> _What to produce_
Count every line in this listing that has "label". Reply with only the total.
########
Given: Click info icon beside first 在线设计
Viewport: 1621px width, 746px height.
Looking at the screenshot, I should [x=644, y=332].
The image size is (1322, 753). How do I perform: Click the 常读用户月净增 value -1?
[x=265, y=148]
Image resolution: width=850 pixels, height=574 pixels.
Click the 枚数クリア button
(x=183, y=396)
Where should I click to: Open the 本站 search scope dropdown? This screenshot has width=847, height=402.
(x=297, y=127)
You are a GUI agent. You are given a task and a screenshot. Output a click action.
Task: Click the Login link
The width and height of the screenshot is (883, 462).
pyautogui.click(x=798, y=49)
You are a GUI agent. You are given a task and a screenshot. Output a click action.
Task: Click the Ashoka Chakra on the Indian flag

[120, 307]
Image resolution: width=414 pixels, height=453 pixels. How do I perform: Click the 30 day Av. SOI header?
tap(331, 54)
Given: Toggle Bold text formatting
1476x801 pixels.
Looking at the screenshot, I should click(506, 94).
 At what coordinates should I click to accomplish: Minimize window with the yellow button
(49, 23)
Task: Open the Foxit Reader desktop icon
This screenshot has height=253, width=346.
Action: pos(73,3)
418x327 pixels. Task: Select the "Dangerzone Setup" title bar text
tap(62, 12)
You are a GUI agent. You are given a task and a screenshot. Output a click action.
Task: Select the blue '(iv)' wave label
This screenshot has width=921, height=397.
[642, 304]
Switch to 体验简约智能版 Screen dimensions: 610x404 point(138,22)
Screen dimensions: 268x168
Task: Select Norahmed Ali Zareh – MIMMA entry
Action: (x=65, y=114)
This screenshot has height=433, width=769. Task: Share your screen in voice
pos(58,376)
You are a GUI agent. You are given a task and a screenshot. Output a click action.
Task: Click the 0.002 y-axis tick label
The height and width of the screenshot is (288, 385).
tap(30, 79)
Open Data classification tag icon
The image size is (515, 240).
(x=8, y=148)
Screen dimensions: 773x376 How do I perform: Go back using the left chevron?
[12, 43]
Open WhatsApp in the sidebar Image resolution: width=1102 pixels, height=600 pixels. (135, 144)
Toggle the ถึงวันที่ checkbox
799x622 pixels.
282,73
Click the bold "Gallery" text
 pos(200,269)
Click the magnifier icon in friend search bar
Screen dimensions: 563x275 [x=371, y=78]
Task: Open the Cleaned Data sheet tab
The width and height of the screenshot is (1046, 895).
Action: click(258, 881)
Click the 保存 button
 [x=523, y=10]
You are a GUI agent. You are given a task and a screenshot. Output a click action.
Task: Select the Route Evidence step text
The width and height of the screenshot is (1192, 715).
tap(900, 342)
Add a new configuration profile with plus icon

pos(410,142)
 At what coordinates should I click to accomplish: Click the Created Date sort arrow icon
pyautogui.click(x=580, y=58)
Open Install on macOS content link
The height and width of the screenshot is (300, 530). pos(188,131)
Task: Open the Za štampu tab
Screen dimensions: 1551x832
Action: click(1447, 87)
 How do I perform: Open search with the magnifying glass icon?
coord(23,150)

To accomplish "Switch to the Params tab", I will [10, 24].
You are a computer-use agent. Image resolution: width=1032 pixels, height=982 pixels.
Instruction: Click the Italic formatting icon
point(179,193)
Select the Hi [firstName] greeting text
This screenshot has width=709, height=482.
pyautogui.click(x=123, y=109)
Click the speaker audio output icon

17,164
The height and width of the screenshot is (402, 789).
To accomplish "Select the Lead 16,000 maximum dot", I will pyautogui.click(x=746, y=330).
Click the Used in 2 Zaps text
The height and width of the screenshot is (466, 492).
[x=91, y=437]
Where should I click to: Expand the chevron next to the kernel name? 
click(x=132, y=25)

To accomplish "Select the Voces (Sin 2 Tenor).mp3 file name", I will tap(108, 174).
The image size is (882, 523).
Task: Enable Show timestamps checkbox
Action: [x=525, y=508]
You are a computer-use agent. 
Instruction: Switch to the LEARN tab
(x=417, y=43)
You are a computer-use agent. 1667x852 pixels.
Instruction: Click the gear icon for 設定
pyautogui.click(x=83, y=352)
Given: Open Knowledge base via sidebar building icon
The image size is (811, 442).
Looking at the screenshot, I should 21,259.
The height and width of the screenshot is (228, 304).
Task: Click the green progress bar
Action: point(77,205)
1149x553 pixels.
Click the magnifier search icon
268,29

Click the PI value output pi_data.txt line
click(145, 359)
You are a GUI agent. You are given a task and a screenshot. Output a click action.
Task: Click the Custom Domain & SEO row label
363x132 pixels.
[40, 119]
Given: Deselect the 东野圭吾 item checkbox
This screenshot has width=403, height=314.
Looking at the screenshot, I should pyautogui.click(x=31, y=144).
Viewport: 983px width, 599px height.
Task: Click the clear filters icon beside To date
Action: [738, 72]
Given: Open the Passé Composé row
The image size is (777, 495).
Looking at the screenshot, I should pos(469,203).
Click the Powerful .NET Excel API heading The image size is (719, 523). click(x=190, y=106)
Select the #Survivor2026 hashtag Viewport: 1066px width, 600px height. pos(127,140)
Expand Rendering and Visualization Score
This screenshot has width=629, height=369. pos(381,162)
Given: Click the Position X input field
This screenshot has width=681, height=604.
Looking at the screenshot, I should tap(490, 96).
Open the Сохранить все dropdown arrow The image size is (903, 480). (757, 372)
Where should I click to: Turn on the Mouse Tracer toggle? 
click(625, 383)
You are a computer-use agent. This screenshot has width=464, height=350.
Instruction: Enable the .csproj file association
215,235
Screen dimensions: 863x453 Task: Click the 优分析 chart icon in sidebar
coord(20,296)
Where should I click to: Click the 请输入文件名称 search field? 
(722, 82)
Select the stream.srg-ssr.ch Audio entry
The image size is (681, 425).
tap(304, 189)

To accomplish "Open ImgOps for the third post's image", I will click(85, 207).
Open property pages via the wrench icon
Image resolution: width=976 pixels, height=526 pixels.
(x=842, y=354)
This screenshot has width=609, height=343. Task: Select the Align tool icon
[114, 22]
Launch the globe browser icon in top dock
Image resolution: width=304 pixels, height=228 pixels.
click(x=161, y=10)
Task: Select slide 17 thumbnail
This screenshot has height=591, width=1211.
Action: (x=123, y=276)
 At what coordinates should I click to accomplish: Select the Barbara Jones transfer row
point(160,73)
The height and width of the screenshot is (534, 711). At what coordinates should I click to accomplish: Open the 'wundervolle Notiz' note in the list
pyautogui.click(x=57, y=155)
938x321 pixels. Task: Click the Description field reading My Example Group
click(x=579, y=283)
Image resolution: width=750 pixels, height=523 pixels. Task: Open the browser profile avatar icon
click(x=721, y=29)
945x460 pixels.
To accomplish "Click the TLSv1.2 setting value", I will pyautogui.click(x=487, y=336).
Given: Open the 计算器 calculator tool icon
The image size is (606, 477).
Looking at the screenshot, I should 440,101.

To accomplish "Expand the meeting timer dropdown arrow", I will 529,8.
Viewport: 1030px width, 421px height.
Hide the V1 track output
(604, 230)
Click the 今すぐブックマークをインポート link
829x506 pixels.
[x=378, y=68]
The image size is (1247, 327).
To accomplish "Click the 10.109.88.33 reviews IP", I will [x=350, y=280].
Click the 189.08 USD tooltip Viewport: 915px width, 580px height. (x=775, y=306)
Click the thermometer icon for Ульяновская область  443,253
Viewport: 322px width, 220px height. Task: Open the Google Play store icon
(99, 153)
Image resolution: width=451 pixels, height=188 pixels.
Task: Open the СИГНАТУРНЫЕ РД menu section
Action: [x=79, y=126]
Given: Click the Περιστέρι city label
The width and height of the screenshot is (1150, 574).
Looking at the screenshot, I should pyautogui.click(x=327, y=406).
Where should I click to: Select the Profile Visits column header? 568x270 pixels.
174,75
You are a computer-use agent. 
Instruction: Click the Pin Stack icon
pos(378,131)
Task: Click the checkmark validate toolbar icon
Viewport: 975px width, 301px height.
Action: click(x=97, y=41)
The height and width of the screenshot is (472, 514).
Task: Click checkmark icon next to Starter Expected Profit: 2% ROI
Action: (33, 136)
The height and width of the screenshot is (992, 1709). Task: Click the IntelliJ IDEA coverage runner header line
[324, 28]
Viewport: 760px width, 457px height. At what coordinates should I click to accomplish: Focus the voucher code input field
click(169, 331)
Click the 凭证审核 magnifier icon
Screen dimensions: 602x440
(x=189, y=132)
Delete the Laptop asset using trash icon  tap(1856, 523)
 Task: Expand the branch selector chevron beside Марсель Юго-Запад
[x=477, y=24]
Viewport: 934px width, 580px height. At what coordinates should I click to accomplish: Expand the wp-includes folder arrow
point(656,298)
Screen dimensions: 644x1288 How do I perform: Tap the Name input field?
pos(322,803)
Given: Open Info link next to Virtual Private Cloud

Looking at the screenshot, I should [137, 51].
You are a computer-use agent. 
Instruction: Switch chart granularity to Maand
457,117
########
> _Answer box_
4